Added impetus to moving to the Cloud and Digital Rights Management (DRM)?

Of course, in the digital world, just as in the physical, one man's meat is another man's poison, and so, although the UsedSoft decision may be encouraging for operators of market places for second-hand digital assets, it has been deeply concerning for many rights owners. We therefore expect that rights owners will increasingly adopt different distribution models (for example, providing access to digital content through a cloud-based service) in order to avoid the application of the decision in UsedSoft to their business. We note that this seems to be the direction of travel in any event in respect of some of the more successful online music platforms, which provide access to a subscription-based streaming service.
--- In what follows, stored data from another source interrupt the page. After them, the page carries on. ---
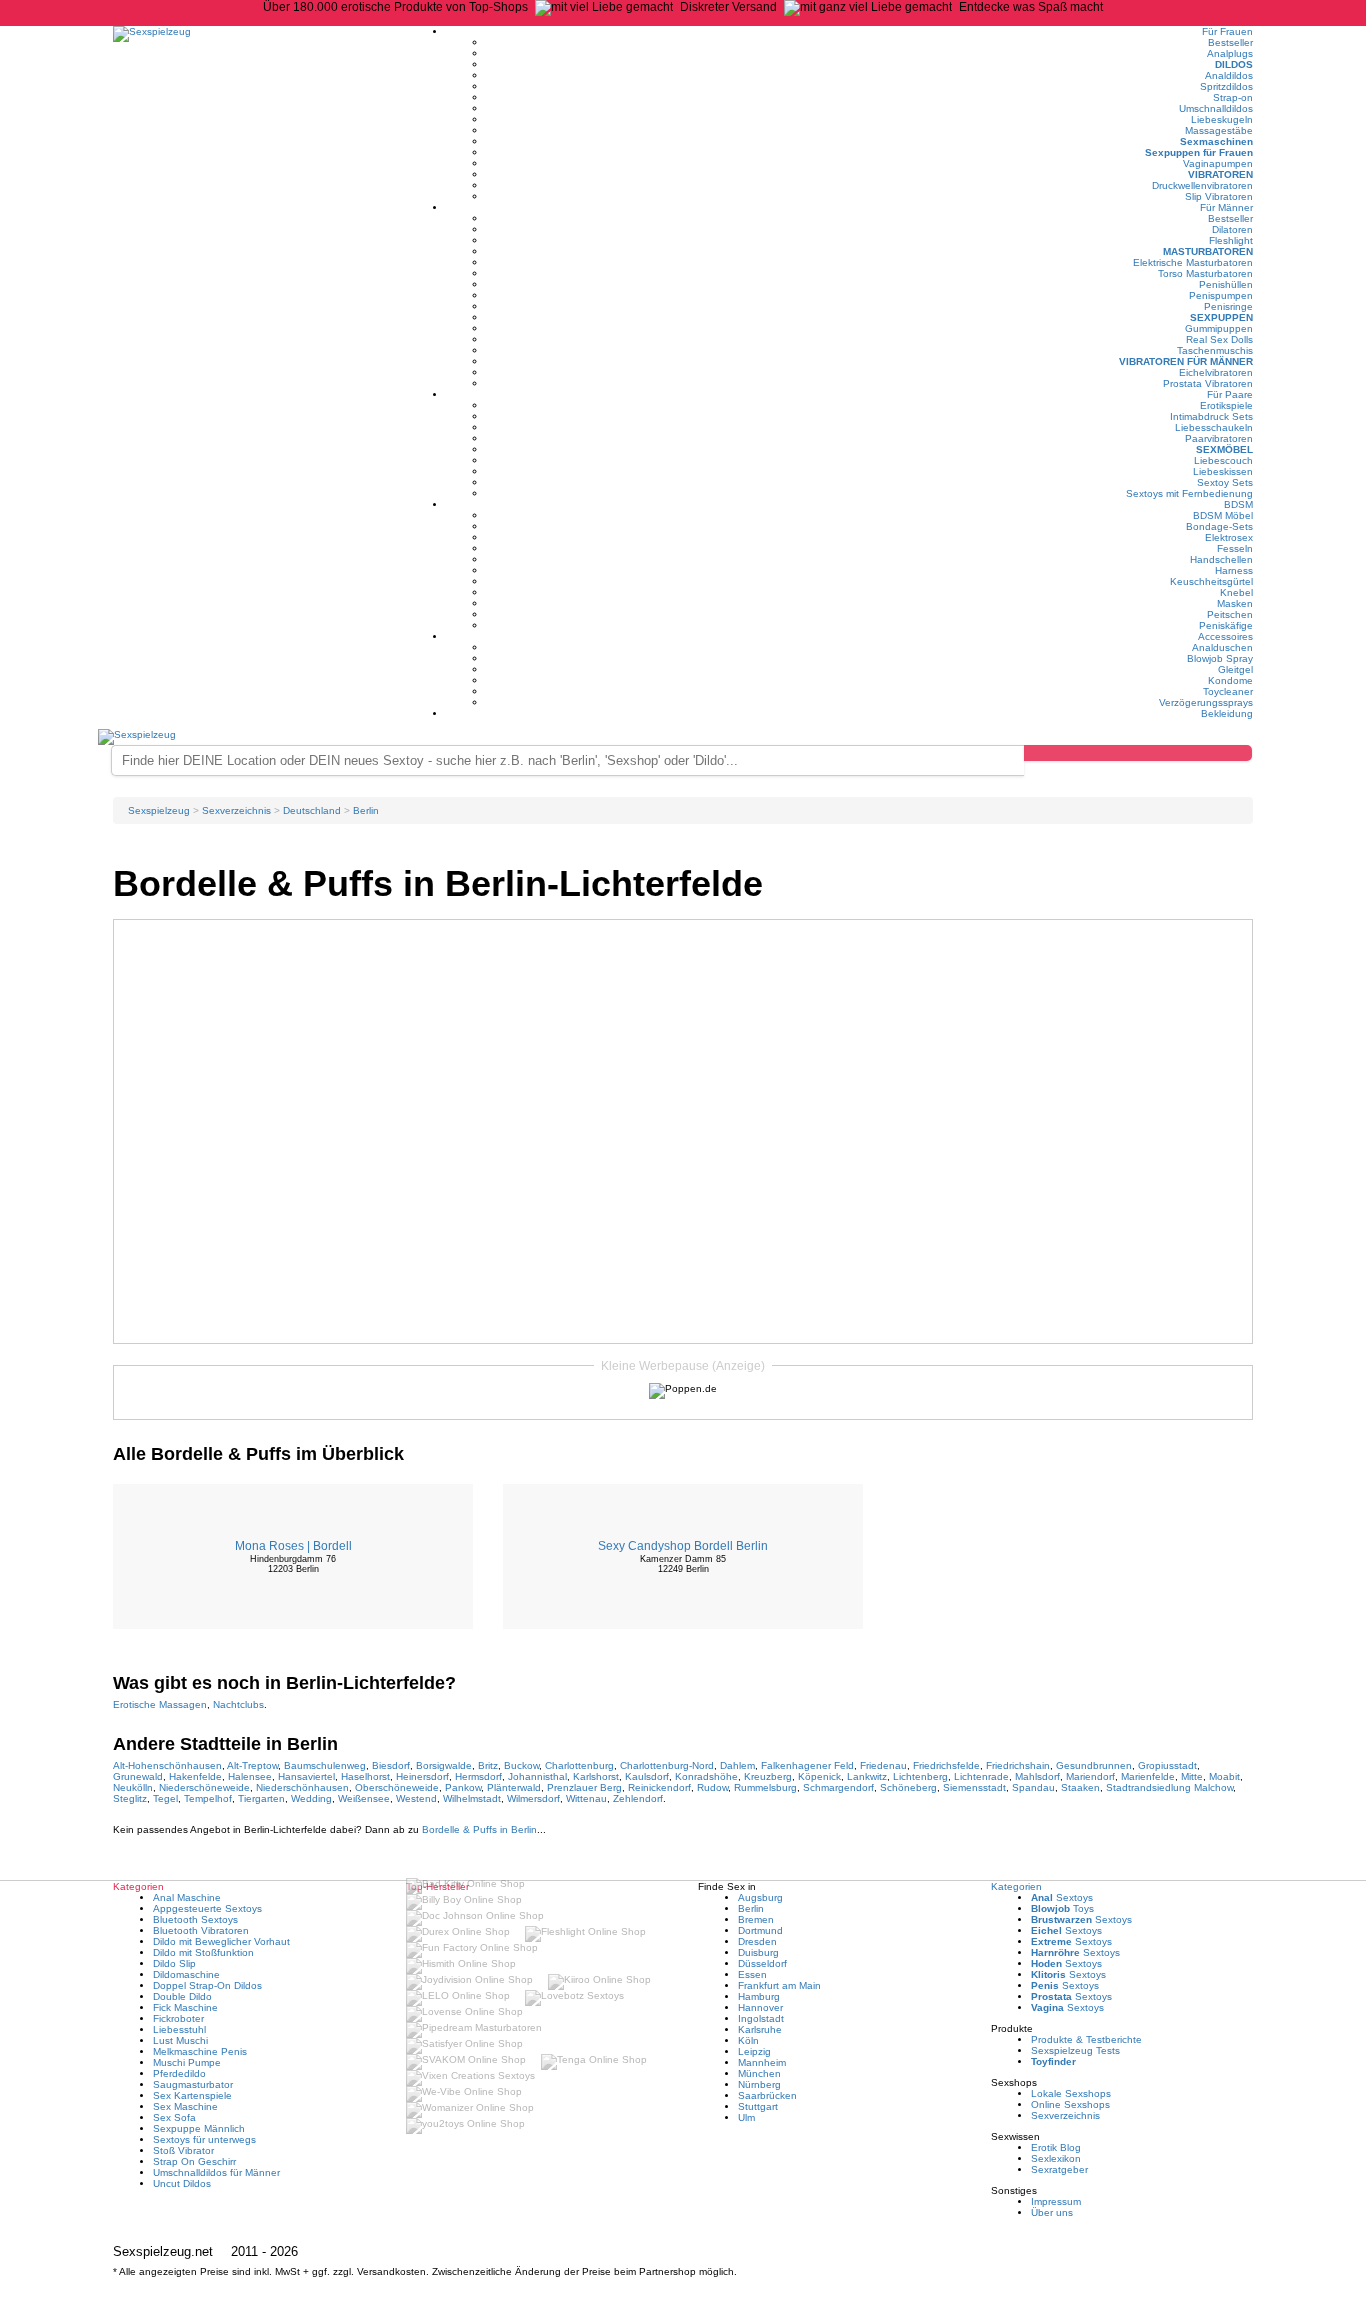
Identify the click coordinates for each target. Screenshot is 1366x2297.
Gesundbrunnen (1094, 1765)
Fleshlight (1231, 240)
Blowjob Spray (1220, 658)
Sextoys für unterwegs (204, 2139)
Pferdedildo (179, 2073)
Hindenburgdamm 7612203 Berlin (293, 1564)
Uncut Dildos (182, 2183)
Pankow (463, 1787)
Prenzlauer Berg (584, 1787)
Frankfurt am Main (779, 1985)
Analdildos (1229, 75)
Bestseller (1230, 42)
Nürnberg (759, 2084)
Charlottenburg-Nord (667, 1765)
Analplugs (1230, 53)
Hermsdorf (478, 1776)
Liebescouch (1223, 460)
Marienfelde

Equally, as a practical step, and in the interim until the legal position in the EU is clarified, rights holders that provide on demand download services may choose to take a robust view and consider relying on (or re-implementing) DRM specifically to restrict the re-sale of software and other content that is delivered digitally. Rights holders would need to bear in mind that the use of DRM to restrict acts which are not within the copyright owner's control and which run counter to what the courts have said should be legally permissible could be challenged, particularly, say, if it could be argued to give rise to a competition concern where the person applying the DRM is in a dominant position or where an anti-competitive "agreement between undertakings" could be found to have taken place. And, of course, there may also be brand and reputational risks for businesses that apply DRM where there is no legally justifiable reason to do so. However, in the short term at least, we anticipate that many rights owners will continue to rely on DRM at least as an interim solution in Europe to the challenges they face by the creation of market places for pre-owned digital content.